Europe Had Fashion. Africa Had Culture. The World's Most Powerful Fashion Houses Have Been Stealing It For Over Fifty Years.


Note to Educators: This page contains the answer key for "They Stole It Part 1" lesson plan available at hotepcreations.com. Please do not share this document directly with students. For questions or additional resources visit hotepcreations.com.


Quiz — They Stole It Part 1

PART A — MULTIPLE CHOICE

1. What writing system, used by the Ekpe Secret Society, has been compared by critics to the shapes in the LV Monogram?

B) Nsibidi.

Students should be able to identify Nsibidi as the specific symbol system referenced in this lesson. Nsibidi is an ideographic writing system comprising over a thousand symbols, developed and used for centuries by the Ekpe Secret Society and related peoples of southeastern Nigeria and Cameroon. It's important students understand this is a separate claim from Louis Vuitton's own official design history, which credits neo-Gothic ornament, art nouveau, and the Japanese mon tradition — both can be true and documented at once without one erasing the other. Students who answer A, C, or D are naming real African or Ethiopian writing systems, but not the one specifically connected to this critique.

2. In what year was the Damier pattern designed, and by whom?

A) 1888, by Georges Vuitton.

Students should know the Damier predates the more famous LV Monogram by eight years — the Monogram came in 1896. Louis Vuitton's own brand materials credit the Damier's design to a Japanese "Ichimatsu" checkered pattern as its stated influence. Students who answer B, C, or D are either assigning the wrong date or the wrong family member, both of which matter for accurately sequencing Louis Vuitton's pattern history against the Kuba Kingdom's much older checkerboard textile tradition.

3. Which African kingdom produced checkerboard-patterned raffia textiles roughly two centuries before the Damier was designed?

B) The Kuba Kingdom.

Students should connect the Kuba Kingdom of the Congo — a Bantu state that flourished from the 17th to early 20th centuries — to its documented tradition of raffia textiles featuring elaborate geometric checkerboard designs, held in museum collections including the Smithsonian's National Museum of African Art. Students who answer A, C, or D are naming real and significant African kingdoms, but not the one whose textile tradition is specifically tied to the checkerboard pattern discussed in this lesson.

4. What event did Gaston Vuitton display his collected African masks at in 1931?

B) The Colonial Exposition.

Students should know that Gaston Vuitton, grandson of founder Louis Vuitton, personally collected African masks — including from the Kwele people of the Gabon-Cameroon-Congo border region — during the 1930s, and displayed them at the 1931 Colonial Exposition in Paris, an exhibition France used to justify and promote its occupation of Africa. Students who answer A, C, or D are naming other real historical exhibitions, but not the one tied directly to this colonial-era display of African material culture.

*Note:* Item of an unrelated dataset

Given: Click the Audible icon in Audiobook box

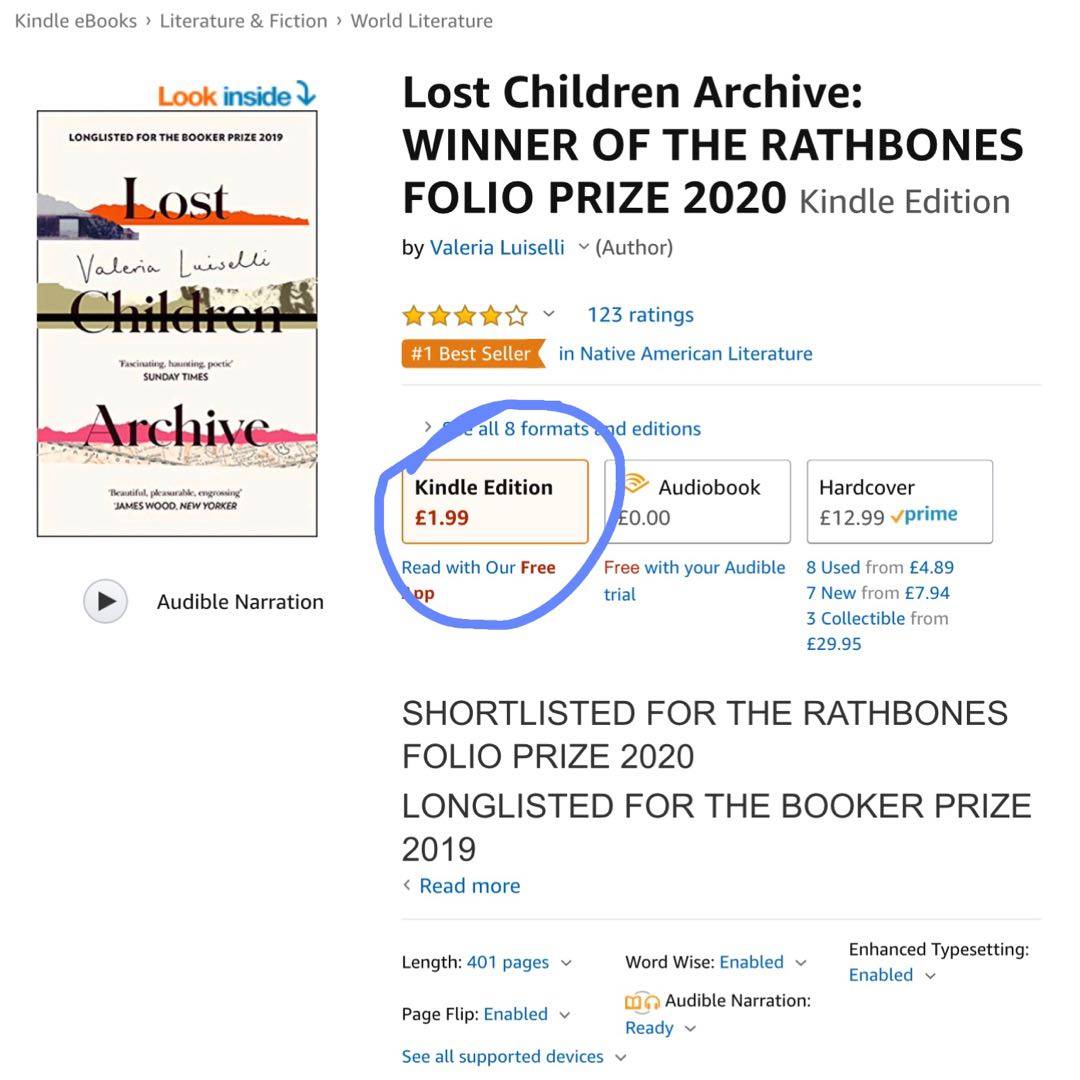Looking at the screenshot, I should pos(634,486).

5. Which designer's Spring/Summer 1967 collection is identified as an early example of "ethnic chic" drawing on African aesthetics?

C) Yves Saint Laurent.

Students should be able to name Yves Saint Laurent and his 1967 African-inspired collection, documented by the Musée Yves Saint Laurent Paris itself, which featured beadwork, raffia, and a dress paying tribute to Bambara sculptural traditions of Mali, presented primarily on light-skinned models. Students who answer A, B, or D are naming other major fashion figures, but not the one whose 1967 collection set the precedent discussed in this lesson.

6. Which traditional garment did Matthew Williamson's 2007 collection closely mirror, prompting a formal royalty request from Ethiopia's Intellectual Property Office?

A) Habesha Kemis.

Students should connect Matthew Williamson's Spring/Summer 2008 London Fashion Week collection directly to the Habesha Kemis, the traditional ceremonial dress worn by Ethiopian and Eritrean women, featuring centuries-old tibeb embroidery. Ethiopia's Intellectual Property Office formally requested royalties from Williamson over the resemblance. Students who answer B, C, or D are naming other real traditional African garments referenced elsewhere in the "They Stole It" series, but not the one tied to this specific 2007 controversy.

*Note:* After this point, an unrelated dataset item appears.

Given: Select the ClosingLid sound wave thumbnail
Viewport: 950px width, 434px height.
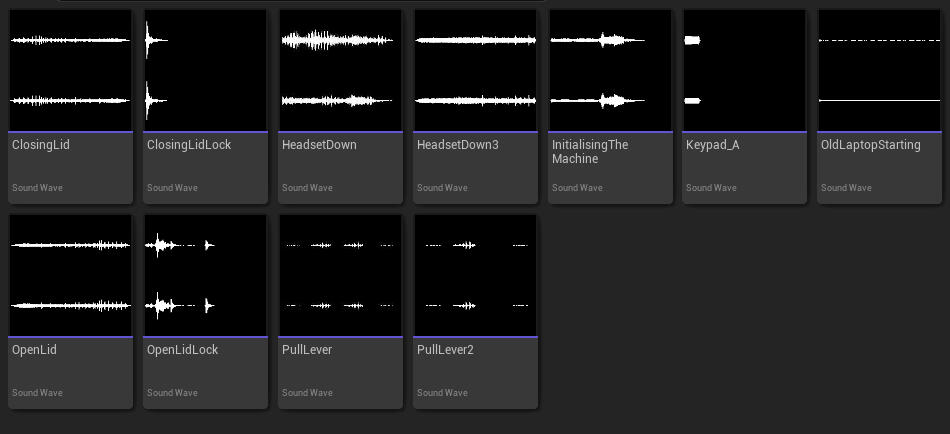Looking at the screenshot, I should 70,70.
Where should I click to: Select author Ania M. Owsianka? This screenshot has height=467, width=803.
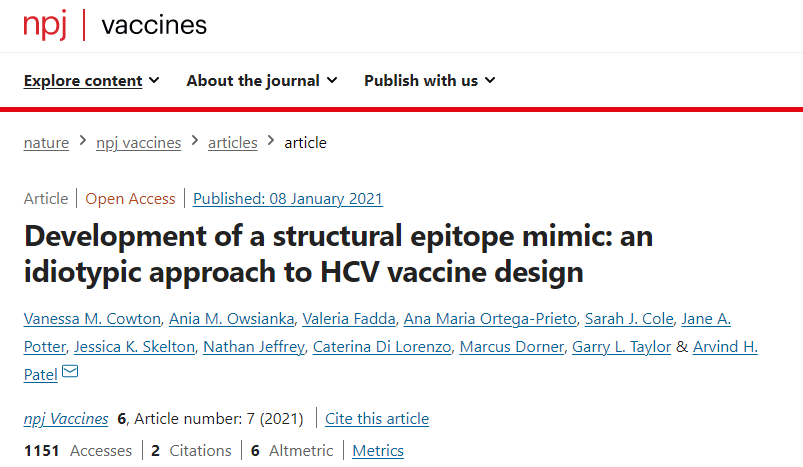click(x=231, y=319)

7. Approximately how much more expensive was the Louis Vuitton Basotho-pattern silk shirt than an authentic Basotho blanket sold locally in Lesotho?

C) Over 30 times more.

Students should be able to state the actual price gap: the Louis Vuitton silk shirt sold for roughly R33,000 (about $2,553), while a genuine Basotho blanket sold locally for under R1,000 (about $77) — over 30 times the price, with no Basotho designers, weavers, or manufacturers involved in the Louis Vuitton collection. Students who answer A, B, or D are significantly understating the scale of the markup, which matters for understanding exactly how much commercial value was extracted without compensation to the originating community.


PART B — SHORT ANSWER KEY POINTS

Question 8. Explain the difference between Louis Vuitton's official explanation for the Monogram's design and the critique raised by cultural critics regarding Nsibidi. Use at least two specific details from the lesson.

A strong answer should include:

  • At least two specific details: Louis Vuitton's official history attributes the 1896 Monogram's design to neo-Gothic ornament, art nouveau, and the Japanese mon family-crest tradition; cultural critics and fashion historians have separately pointed out that the same quatrefoil and concave-diamond shapes are structurally similar to Nsibidi symbols used by the Ekpe Secret Society of Nigeria and Cameroon
  • Why the distinction matters: students should recognize that a company's official origin story and an outside cultural critique can both be documented and real without one automatically disproving the other — the lesson presents both honestly rather than asserting the Nsibidi connection as a confirmed, brand-acknowledged fact
  • What this teaches about evaluating claims: students should practice distinguishing between an official corporate narrative and independent critical analysis, and understand why a brand might omit influences that complicate a curated origin story
  • Strong answers will connect: this distinction to the broader pattern in the lesson, where documented facts (Gaston Vuitton's mask collecting, the Kuba Kingdom's textile precedent) stand on their own regardless of how Louis Vuitton's official materials frame the Monogram's design influences

Question 9. Using details from the lesson, explain why Ethiopia's government formally requesting royalties from Matthew Williamson in 2007 is significant.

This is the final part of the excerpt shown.